Even back in AD&D, the thief wasn't there to be a "striker" or whatever, he was a trap expert and climber and lockpick and scout, with combat as a secondary role and backstab a nice bonus if you could pull it off. Fighters (and fighter-types like Paladins and Rangers and Monks) were the ones that shined when the party got into melee. Thieves and Clerics could help some but it wasn't their specialty, and Wizard spells sure were nice in a fight but it was clear that a Wizard wanted to avoid fights when possible because of their low HP and AC (in my AD&D days, we always used the expression "Armor Class Mage" to mean AC 10). A lot of the appeal of Clerics and Wizards and their magic was the non-combat spells to help the party out. A lot of the appeal of thieves was their skills and ability to get into and out of places, not being seen, with backstabbing being just another of their perks, not the whole point of them.

One thing I saw as a big improvement of 3e over 2e was breaking out of the rigid Warrior/Priest/Rogue/Mage set of only four character groups and everything had to be one or the other. 3e and 3.5e expanded classes wide open and added countless PrC's that were more built around flavor or style than a rigidly defined role (Horizon Walker, Dragon Disciple, and Exemplar come to mind). Later base classes like Archivist freely blended from concepts of Priest and Mage. For much of the 3e era it felt like classes were created because the setting or genre being depicted needed a class that felt like it, not like it was a mechanical necessity to create a class to fill a specific role.

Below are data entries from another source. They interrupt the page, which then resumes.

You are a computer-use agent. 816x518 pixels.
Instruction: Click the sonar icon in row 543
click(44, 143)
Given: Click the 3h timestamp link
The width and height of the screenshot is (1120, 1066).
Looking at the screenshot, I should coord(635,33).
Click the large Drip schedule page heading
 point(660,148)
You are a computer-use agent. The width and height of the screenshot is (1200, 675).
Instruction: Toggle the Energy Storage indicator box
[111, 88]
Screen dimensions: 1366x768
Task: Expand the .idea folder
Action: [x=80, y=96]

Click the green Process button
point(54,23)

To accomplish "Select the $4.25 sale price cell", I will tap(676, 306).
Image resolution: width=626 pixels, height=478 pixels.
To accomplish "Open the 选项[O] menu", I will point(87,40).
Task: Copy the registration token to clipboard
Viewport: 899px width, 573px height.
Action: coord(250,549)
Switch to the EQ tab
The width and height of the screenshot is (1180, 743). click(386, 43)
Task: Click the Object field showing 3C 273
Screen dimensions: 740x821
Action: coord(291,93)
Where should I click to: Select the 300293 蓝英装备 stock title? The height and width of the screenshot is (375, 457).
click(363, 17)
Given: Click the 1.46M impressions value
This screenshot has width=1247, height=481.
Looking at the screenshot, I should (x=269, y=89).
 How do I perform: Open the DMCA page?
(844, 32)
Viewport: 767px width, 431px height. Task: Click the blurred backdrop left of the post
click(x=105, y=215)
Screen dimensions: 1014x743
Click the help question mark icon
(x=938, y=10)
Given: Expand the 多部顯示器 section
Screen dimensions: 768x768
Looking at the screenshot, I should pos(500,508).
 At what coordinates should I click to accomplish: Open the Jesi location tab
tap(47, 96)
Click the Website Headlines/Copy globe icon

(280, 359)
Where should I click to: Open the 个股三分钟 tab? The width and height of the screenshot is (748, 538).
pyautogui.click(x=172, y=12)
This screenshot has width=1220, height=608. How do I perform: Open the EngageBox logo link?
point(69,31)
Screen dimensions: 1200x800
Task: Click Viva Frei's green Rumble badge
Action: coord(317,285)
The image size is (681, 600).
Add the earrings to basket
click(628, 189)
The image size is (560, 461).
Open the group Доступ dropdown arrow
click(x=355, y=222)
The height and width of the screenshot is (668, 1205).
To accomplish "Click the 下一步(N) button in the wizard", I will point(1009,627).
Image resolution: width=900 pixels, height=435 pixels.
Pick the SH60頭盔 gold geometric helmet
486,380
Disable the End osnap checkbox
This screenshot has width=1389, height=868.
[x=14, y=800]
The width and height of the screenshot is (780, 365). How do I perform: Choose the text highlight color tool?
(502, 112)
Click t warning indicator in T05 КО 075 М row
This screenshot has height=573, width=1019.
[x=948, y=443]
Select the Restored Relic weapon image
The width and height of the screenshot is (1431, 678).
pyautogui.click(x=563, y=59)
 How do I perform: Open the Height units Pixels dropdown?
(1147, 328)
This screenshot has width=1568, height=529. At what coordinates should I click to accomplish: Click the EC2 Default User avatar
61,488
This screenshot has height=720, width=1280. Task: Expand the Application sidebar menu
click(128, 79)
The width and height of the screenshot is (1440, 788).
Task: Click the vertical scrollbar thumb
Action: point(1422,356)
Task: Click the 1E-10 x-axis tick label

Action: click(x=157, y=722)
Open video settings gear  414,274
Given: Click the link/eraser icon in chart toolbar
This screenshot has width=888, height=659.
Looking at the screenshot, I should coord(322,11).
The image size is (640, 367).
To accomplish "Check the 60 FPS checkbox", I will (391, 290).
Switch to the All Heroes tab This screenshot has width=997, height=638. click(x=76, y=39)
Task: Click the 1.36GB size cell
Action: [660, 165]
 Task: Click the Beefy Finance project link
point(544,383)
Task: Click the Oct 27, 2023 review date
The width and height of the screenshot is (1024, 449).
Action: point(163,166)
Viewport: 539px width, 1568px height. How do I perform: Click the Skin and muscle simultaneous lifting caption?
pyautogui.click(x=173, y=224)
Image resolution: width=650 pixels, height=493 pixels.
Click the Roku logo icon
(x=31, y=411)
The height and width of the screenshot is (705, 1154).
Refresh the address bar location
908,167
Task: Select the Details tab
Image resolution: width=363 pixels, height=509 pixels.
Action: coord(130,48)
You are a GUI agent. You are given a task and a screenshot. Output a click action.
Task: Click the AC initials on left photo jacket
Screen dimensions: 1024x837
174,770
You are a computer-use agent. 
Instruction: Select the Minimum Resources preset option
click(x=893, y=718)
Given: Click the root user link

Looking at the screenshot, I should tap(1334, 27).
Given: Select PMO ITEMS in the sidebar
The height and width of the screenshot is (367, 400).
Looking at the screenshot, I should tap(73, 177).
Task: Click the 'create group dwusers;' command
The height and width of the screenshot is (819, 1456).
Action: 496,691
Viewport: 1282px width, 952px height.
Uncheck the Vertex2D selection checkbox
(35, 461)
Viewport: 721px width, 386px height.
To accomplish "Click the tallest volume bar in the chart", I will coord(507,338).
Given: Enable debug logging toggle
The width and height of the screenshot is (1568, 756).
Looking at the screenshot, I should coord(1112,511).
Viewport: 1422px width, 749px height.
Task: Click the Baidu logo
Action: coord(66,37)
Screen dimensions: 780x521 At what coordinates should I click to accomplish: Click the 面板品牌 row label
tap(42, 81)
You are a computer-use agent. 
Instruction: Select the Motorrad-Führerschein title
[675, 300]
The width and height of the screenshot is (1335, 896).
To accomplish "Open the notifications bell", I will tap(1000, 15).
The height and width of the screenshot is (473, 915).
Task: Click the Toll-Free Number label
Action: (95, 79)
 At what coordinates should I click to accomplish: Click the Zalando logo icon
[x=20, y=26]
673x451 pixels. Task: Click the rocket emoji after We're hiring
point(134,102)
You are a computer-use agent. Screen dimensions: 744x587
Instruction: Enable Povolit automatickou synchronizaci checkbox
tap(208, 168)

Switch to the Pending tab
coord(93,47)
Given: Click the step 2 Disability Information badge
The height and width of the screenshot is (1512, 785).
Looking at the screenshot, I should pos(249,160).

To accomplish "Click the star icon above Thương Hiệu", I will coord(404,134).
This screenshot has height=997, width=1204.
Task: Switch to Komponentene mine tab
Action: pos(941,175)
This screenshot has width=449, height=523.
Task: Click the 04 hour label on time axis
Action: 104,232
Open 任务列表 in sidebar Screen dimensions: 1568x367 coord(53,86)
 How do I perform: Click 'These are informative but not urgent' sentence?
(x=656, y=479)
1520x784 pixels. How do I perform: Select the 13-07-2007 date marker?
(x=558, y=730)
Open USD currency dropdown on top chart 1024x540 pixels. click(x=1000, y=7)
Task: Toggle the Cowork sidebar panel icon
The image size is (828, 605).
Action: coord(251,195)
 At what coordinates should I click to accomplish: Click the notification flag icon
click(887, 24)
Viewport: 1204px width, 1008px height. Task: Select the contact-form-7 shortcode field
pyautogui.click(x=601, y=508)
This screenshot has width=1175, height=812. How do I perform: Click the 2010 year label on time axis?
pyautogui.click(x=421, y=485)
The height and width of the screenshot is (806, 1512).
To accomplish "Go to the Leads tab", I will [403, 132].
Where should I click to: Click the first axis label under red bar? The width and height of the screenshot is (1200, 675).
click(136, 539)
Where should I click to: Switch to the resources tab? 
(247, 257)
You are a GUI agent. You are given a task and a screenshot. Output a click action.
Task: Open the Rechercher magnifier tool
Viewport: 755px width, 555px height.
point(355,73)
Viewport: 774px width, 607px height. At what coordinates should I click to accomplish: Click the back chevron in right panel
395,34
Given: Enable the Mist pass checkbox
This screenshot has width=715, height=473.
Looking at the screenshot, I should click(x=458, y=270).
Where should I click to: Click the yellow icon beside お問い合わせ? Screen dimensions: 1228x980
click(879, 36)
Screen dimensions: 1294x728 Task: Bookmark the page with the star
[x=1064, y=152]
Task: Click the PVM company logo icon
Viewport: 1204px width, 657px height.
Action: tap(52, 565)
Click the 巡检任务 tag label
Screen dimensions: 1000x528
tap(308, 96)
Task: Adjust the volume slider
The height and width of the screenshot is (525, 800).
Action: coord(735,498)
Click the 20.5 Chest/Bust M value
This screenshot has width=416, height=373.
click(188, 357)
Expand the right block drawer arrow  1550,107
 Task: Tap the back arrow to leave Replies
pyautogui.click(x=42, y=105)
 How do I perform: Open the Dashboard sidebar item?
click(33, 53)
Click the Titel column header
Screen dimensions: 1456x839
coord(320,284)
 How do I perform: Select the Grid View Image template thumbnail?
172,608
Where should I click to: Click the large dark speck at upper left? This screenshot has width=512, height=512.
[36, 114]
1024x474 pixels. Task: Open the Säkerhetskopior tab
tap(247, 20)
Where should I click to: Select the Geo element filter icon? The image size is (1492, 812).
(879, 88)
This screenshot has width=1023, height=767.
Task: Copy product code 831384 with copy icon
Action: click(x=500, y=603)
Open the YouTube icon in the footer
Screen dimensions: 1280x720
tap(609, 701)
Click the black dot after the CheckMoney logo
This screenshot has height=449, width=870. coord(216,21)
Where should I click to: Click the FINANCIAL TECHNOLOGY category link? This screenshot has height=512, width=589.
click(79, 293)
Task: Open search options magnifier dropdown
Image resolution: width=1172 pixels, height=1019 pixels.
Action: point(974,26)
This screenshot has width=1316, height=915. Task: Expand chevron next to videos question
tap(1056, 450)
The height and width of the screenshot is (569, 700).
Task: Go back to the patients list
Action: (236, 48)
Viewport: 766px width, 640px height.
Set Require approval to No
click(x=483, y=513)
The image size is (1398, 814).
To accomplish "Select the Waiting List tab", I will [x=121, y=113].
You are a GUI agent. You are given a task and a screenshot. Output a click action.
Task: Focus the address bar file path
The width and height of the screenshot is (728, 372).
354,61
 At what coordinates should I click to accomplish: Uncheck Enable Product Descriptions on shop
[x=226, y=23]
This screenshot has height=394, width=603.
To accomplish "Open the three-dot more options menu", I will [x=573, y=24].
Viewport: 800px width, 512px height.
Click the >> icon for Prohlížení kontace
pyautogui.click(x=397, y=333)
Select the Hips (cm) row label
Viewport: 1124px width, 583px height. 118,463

I always liked the "skill monkey" characters, the ones with useful skills for any occasion, and were well rounded. Those characters might not be as mathematically optimum as a specialized character when initiative happened, but they sure were useful to have around.

Then again, Noble and Bard were two of my favorite classes. . .
 

Thyrwyn

Explorer
wingsandsword said:
. . . but with 4e it looks like some of those like the various non-combat oriented skills are being removed.
My impression has been, not that they have been removed, but that they have been divorced from class. The balance dynamic has always been that as long as the character's class allowed the character to shine somewhere, then the class was balanced. Game sessions looked something like a long series of monologues, with each character taking the stage to meet certain challenges while the rest took a seat.

The new dynamic is that each class should give the character something worthwhwile to contribute in every challenge. We have had detailed discussion of the combat roles in the Races & Classes book and elsewhere, as an example of this philosophy. Game sessions will (hopefully) be more like dialogues or conversations. My impression has been that the same will be done with non-combat roles.